Comprising over 15,000 members split into 170 chapters, the organization supports and promotes the cultivation and enjoyment of local, seasonal, and sustainably grown foods. In a variety of ways, Slow Food fights the good fight against the industrialization of America’s food system that took hold during the Industrial Revolution in the 1800s and has accelerated ever since.
One thing the organization does is to support gardens in schools. Two Williamsburg schools – Automotive High School and I.S. 71 – are among the four in New York City that receive Slow Food funds for their gardens.
Sandra McLean, a Boerum Hill resident and chair of Slow Food’s New York City chapter, said the need for these gardens is more acute for schools with low−income populations like the two Williamsburg public schools. These schools have student bodies hailing from low−income neighborhoods with high obesity and diabetes rates in Williamsburg and beyond.
“The impact fast food has had on these poor communities is staggering. Grocery stores have pulled out in place of fast food places,” McLean said.
“They don’t have grocery stores, they have bodegas. But what’s in a bodega? Maybe an apple, a banana, an onion?”
Instead, McLean seeks to foster an appreciation of fresh foods, all the way from seedling to the plate.

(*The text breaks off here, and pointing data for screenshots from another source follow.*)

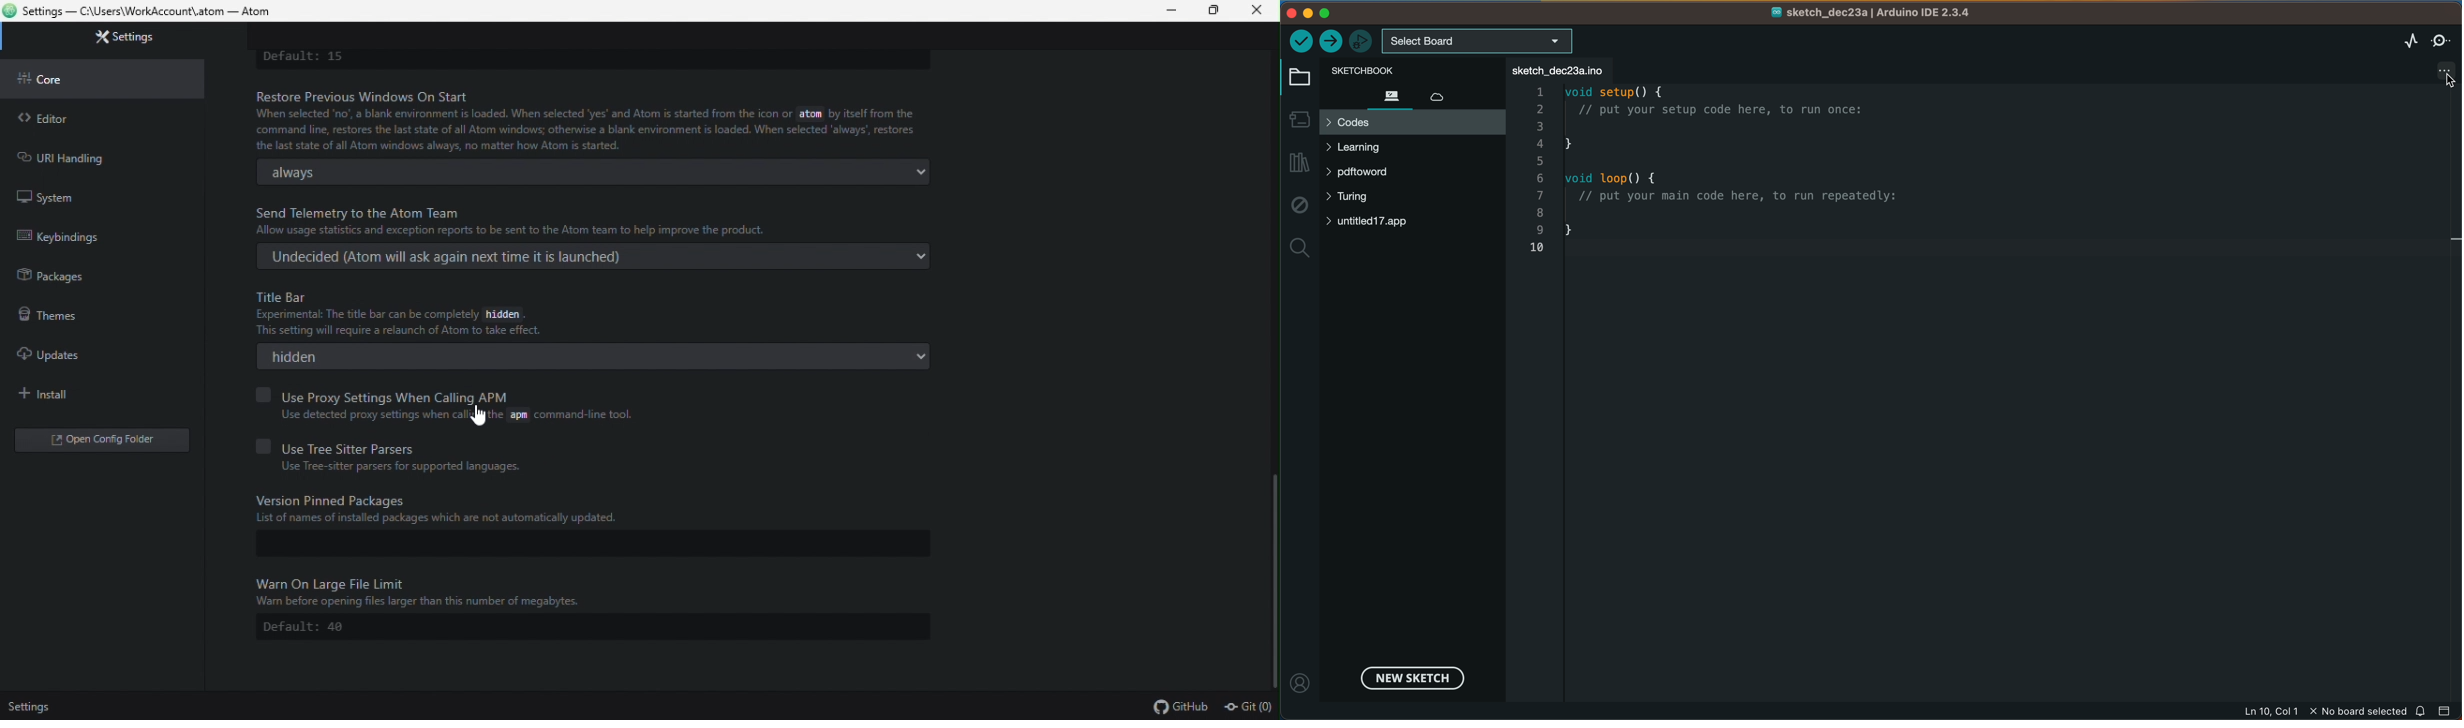 This screenshot has height=728, width=2464. I want to click on Restore previous window On Start When selected 'no,' a blank environment is loaded. When selected 'yes' and Atom is started from tge icon or atom by itself from the command line, restores the laststate of all Atom windows, otherwise a blank environment is loaded. When selected 'always, restores the last of all Atom windows always, no matter how Atom is started.', so click(585, 119).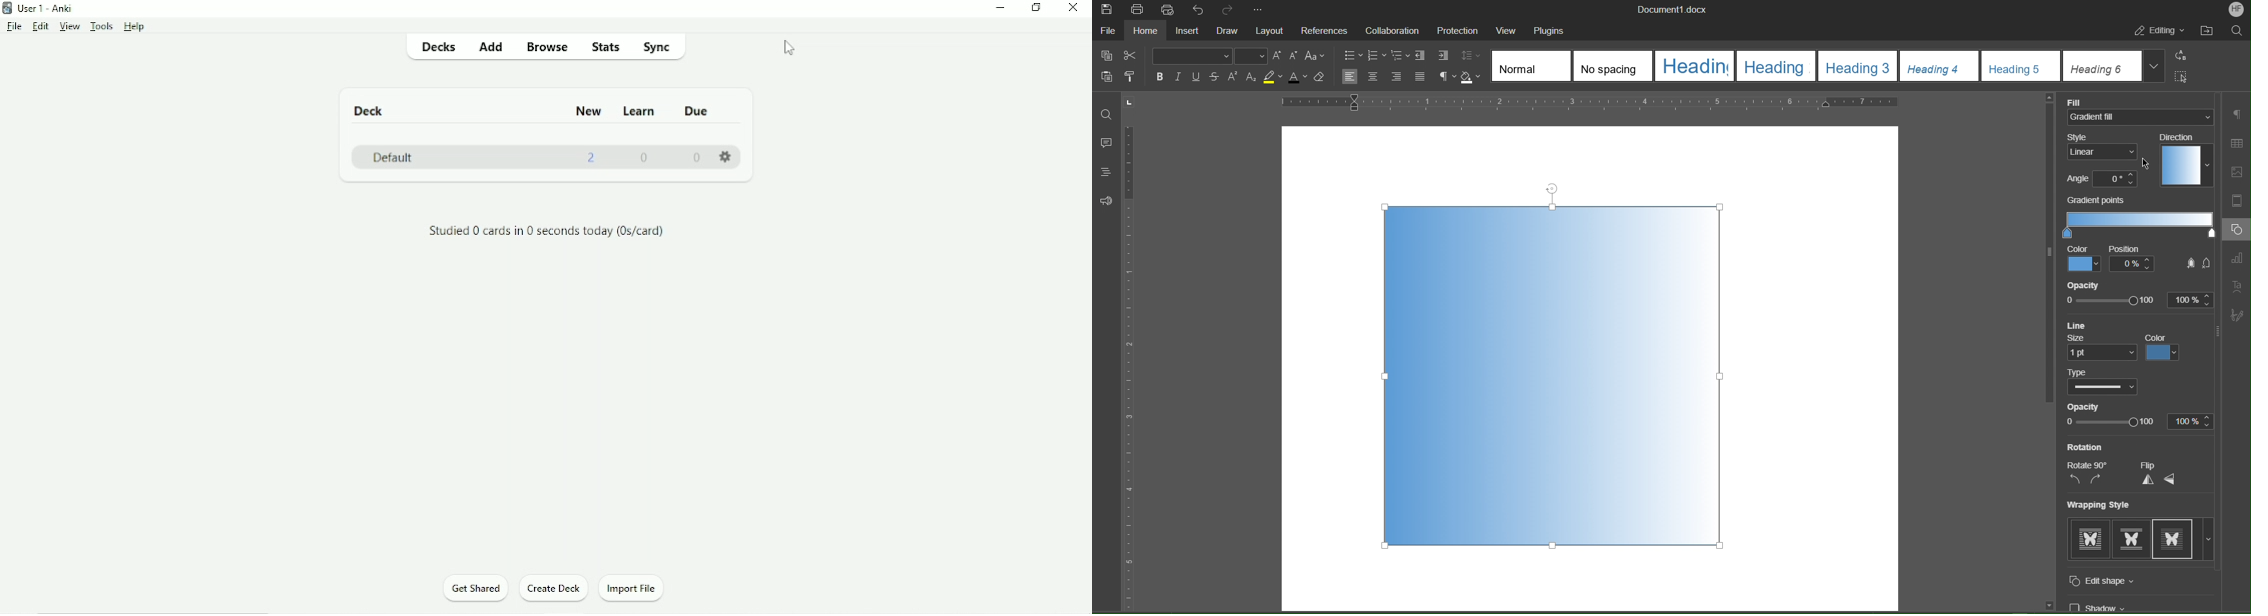 The height and width of the screenshot is (616, 2268). I want to click on Angle, so click(2076, 179).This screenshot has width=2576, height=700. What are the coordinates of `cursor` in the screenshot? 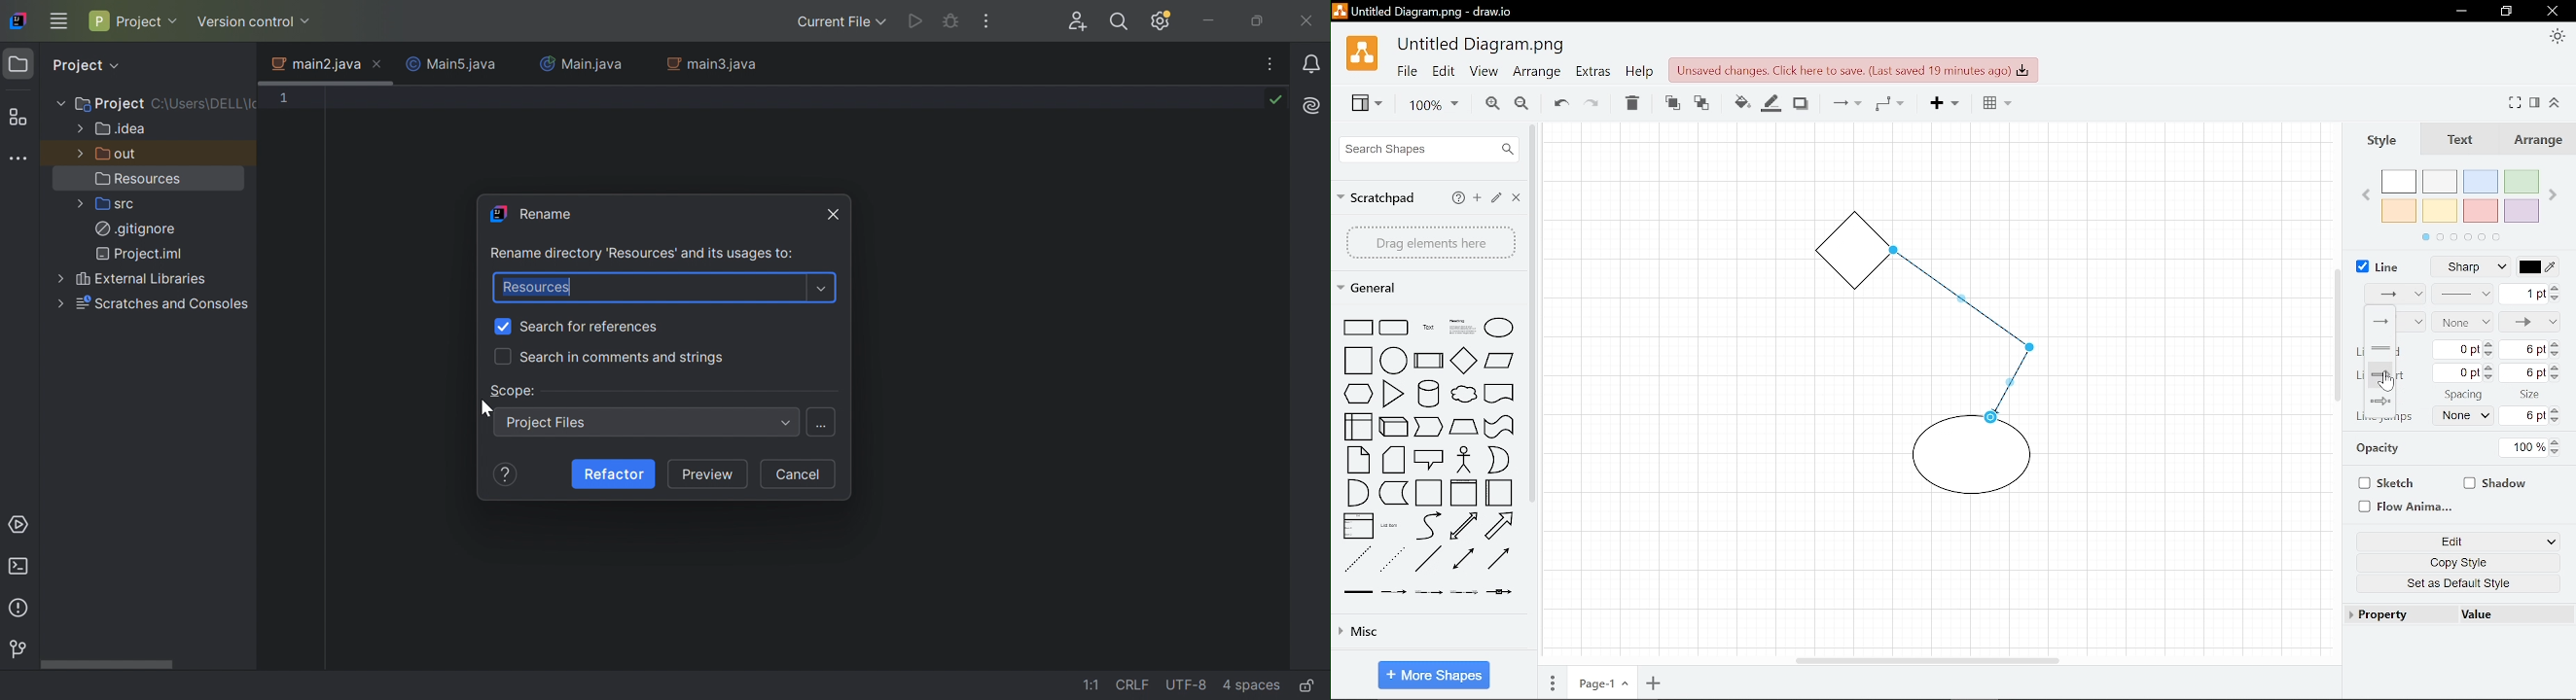 It's located at (2386, 383).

“It’s this notion of food becoming more precious,” she said. “When you grow your own food, you’re more attuned to what you’re eating. For these children, they’re really getting exposure to food on a completely different level.”
She also touted the psychological and lifestyle benefits of gardening for city residents.
“For urban dwellers, it forces you to slow down a little and let the seedlings grow.”
The garden at Automotive – which can be found right in front of the 50 Bedford Avenue school – began in minimal form in the fall of 2006 with the planting of flower bulbs. By the following fall, it had expanded to include lettuce, garlic and herbs. By the spring of 2008, there were strawberries, green beans, okra, snap−peas, and beats.
The garden existed before the Slow Food grant, but the money – each school gets around $2,000 – will allow the school to run an after−school cooking and tasting club that will expand the garden’s reach. The funding will also help establish a weekly market stand available to neighborhood residents that the school hopes to start this spring.
“It’s extremely important for this population – most of these kids come from neighborhoods that are food deserts,” said Jenny Kessler, the teacher who runs the program.
“I don’t expect them to change their eating habits right away, but as long as they have those skills and they’re thinking about things and asking questions, that’s a start.”
At I.S. 71 (215 Heyward Street), the Slow Food funding helped convert an overgrown but underutilized garden in the school’s center courtyard into a verdant gem.
This fall, the school planted and harvested leafy vegetables. Come spring, the assortment will be greatly expanded.
Megan Milewski, who supervises the garden along with fellow teacher Christine Simone, said she plans to appeal to her school’s large Latino population by growing cilantro and various forms of peppers essential to Latino cuisine.
Like Kessler, Milewski was inspired to start the garden after noticing the dearth of fresh foods in her students’ diets.
“We would be eating a piece of fruit or a vegetable, and they would say, ‘Are you being punished? We only eat vegetables when we’re punished,’” she recalled.
“We thought if they grow their own vegetables and maybe owned it, they might actually eat it.”